Mimari görünüşlerin dik açıyla bakan bir göze göre
çizilmesi ciddi algı sorunları yaratabilir.Çünkü basit bir küpün bile farklı
açılardan görünüşleri oldukça farklıdır.Dik açılı görünüşe göre tasarlanan bir
yapıda mimarlar farklı açıların kullanımına özenebilirler.Fakat perspektif
görünüşün bakılan yere göre değiştiğinin farkında olmayan bir mimar bu bilgiyi
de kullanamaz.Özellikle tarihi yapılar bu dik açıya göre tasarlanırdı.Tarihi
yapılar taştan ve yığma yöntemle inşa edildikleri için cephelerinde taşın
dokusu ve ölçeği hissedilir.Taşın verdiği bu his sayesinde geleneksel yapılar
gözümüze daha sıcak görünür.Modern yapılar ise bize daha hantal görünebilir.Standartlaşma
ve yapıların hızlı yapılma isteği neticesinde cepheler hantal görünmeye başladı
ve insan ölçeğini aştı.İnsan ölçeğini aşan yapılar insanda perspektif duygusu
yaratmayabilir.Özellikle sokakların dar olması bu duyguyu engeller.İnsan
ölçeğine yakın yapılar-gözün bakış açısı içerisinde bulunan-daha rahat
kavranır.

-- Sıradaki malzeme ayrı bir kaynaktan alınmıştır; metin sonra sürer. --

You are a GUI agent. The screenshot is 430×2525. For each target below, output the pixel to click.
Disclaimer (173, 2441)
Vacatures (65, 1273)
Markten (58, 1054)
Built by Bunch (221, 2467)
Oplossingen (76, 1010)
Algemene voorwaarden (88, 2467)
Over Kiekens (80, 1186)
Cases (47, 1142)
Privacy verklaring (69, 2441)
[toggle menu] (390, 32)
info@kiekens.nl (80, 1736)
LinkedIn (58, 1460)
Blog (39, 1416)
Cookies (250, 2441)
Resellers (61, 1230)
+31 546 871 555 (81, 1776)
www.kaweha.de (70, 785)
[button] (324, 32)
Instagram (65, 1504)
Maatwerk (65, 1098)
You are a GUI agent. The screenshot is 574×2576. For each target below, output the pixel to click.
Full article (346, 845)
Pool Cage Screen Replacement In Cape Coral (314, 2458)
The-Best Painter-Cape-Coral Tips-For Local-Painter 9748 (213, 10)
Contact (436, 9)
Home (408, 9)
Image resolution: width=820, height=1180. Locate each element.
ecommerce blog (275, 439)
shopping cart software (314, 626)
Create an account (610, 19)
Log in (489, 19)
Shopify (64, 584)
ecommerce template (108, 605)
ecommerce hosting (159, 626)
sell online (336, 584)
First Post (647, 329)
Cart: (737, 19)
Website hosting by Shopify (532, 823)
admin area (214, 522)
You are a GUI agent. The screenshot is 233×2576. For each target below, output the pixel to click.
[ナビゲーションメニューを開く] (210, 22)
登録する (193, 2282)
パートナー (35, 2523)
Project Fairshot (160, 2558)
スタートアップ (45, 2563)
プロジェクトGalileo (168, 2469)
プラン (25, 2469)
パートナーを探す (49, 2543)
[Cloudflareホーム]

Çok katlı yapı inşa etmenin zor olması nedeniyle tarihi yapılar insan ölçeğindedir.Mimarların tasarım
yöntemleri mimari algı anlamında sorunlar yaratabilir.Örneğin ölçekli çalışan
bir mimar yapı inşa edilip birebir ölçekli yapıyı karşısında görünce hayal ettiği
detayların farklı olduğunu görebilir.Tasarım açısından mimarın yapıyı inşa
edilmiş haliyle hayal etmesi ve detaylarını bu yöntemle düşünmesi doğru olur.